"A good teacher helps students to understand that controversy is the lifeblood of democracy, to learn how to inquire into past and current controversial issues that are meaningful to them, and to participate in public life."
― Alan Shapiro
Alan Shapiro was a teacher, poet, education activist - and cofounder of Morningside Center's TeachableMoment website. Alan was also the quintessential educator for social responsibility. After a lifetime of teaching, learning, writing and action, he spent the last ten years of his life, until his death in January 2011, producing hundreds of in-depth, inquiry-oriented lessons on current issues to share with educators through TeachableMoment.
In this area of TeachableMoment, we offer a glimpse of Alan’s bracing vision of education, which we aim to keep alive through our work.
Alan's Key Essays & Teaching Ideas
by Tom Roderick
Alan joined with a small group of educators back in 1982 to found ESR Metro – now called Morningside Center. At that time the U.S. and Soviet Union were engaged in what came to be known as a nuclear arms race – an absurd competition to see which country could build the most effective weapons for ending life on earth. The aims of ESR Metro were to mobilize educators to protest this arms race and to educate a new generation of young people to become informed and active citizens.
At the beginning of his career as a teacher, Alan dutifully taught the standard curricula in history and English. Gradually he realized that the texts and lesson plans promoted a political agenda he didn’t agree with. Realizing the political nature of education, Alan asked himself, Whose interests will I serve? His answer was clear: He would serve the interests of the learners and their education. And that meant helping students think critically and imagine an alternative politics. He liked to tell the story of one of his first high school assembly experiences:
“One of my first school assembly experiences featured an electrifying performance by Pete Seeger, who had 900 students clapping, chanting, stamping feet, and singing South African freedom songs. A day later the principal discovered who Pete Seeger was and ordered every record, printed song, and scrap of paper with his name on it confiscated.”

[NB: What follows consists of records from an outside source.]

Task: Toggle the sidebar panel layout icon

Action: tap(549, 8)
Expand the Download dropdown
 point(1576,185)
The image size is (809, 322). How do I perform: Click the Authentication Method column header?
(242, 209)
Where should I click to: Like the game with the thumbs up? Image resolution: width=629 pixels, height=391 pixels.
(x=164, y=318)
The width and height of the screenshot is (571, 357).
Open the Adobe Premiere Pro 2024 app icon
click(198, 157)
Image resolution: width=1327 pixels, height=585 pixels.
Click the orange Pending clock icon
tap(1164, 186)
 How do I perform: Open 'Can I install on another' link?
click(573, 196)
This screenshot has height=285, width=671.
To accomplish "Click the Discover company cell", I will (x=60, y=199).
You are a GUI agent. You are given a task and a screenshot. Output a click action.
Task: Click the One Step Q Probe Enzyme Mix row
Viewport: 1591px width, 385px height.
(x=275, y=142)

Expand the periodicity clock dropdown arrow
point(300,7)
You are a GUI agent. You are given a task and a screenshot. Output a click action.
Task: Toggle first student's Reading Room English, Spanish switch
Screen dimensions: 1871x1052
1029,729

That led right to a second principle:
If text books present bland and regressive politics – and they usually do – students need to learn to examine them critically and imagine an alternative politics. This begins with taking care with language. Alan quoted a great essay by George Orwell, Politics and the English Language. Orwell wrote, “Political language – and with variations this is true of all political parties from Conservatives to Anarchist – is designed to make lies sound beautiful and murder respectable and to give an appearance of solidity to pure wind. One cannot change all this with a movement, but on can at least change one’s own habits.”